Yep I've noticed gurgling from him since yesterday and this morning, on of his favourite hens was also gurgling and breathing with her mouth open, and clearly ill now as the rooster and the other hens attacked her as soon as she came out of the coop (pack defence reaction?).
I can't seem to smell and foul odor but to be honest, I've not grabbed him to be able to smell him from close.
In regards with the lump, I don't feel as though he's been pecked, I feel like it's could be an inflamed sinus?

I know I should have separated my rooster immediately but unfortunately I don't have the facilities right now for a quarantine zone. But I feel like it could be a virus that's spreading?


----------



## robin416 (Sep 8, 2013)

Don't feel bad for not separating him. By the time he became symptomatic the others had already been exposed. 

Did you add anyone new to the flock recently? 

Your birds have me confused, it's why I hollered for @dawg53.


----------



## mattigil (Sep 25, 2021)

robin416 said:


> Don't feel bad for not separating him. By the time he became symptomatic the others had already been exposed.
> 
> Did you add anyone new to the flock recently?
> 
> Your birds have me confused, it's why I hollered for @dawg53.


Thanks @robin416!

The only recent additions are my 9 3 months old chicks which are in the quarantine run that runs adjacent to the main flock run, so they can smell and see eachother but aren't directly in contact with eachother.
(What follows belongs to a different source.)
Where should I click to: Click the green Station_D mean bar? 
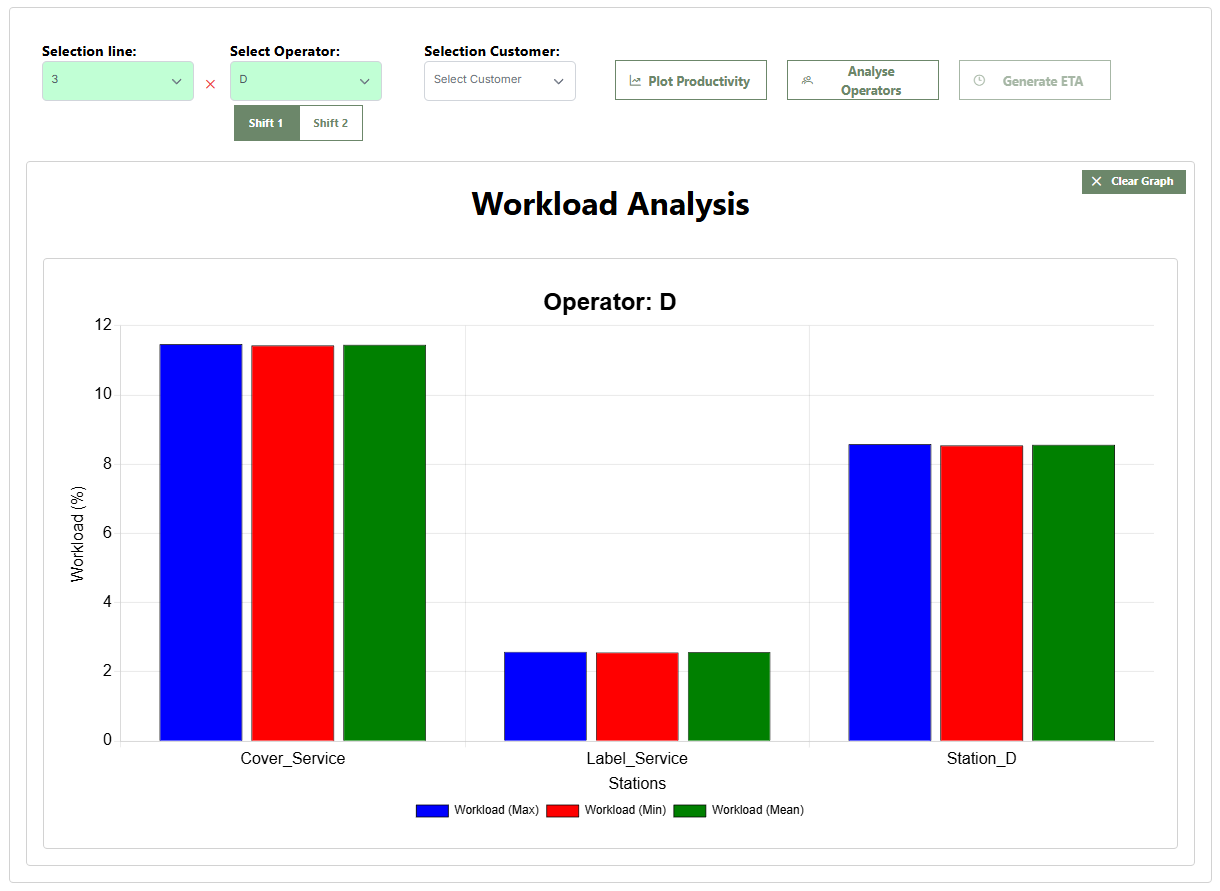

So I'm just a bit baffled but now I've noticed that one of the chicks seems to be getting a watery eye which could suggest a sinus becoming congested?


----------



## robin416 (Sep 8, 2013)

Unfortunately having the new birds so close to the existing flock exposed them if the new birds had anything. 

Can you look in the roo's mouth to see if you see anything? 
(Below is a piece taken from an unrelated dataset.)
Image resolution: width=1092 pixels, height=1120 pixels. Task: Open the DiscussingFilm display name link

Are you in the states? If you are I'm going suggest you contact the State Vet. They can have someone come out and do a swab or give you some additional information that we're unaware of. 

I participated in NPIP when I raised show birds. They were great people. I was also kept informed by them of any problems with other flocks in my areas.


----------



## dawg53 (Aug 25, 2015)

It sounds like Mycoplasma Gallisepitcum (MG.) Treatment is Tylan, Baytril or Denagard aka Tiamulin. Bloodwork can determine if in fact it's MG. A vet can draw blood or a NPIP inspector in the U.S. can draw blood for MG testing.
You must maintain a closed flock. No new birds in, no birds out. No selling or giving away eggs to be hatched. MG can pass through eggs. No selling or giving away birds.
Birds will be carriers for life.
Antibiotics only treat symptoms, they do not eliminate the disease. It's possible there will eventually be antibiotic resistance, requiring stronger antibiotics. Baytril is top of the line when it comes to antibiotics for poultry. However, Denagard specifically treats only Mycoplasma diseases in poultry. There is no resistance to it and eggs are safe to eat after treatment. There is a 3 day slaughter withdrawal.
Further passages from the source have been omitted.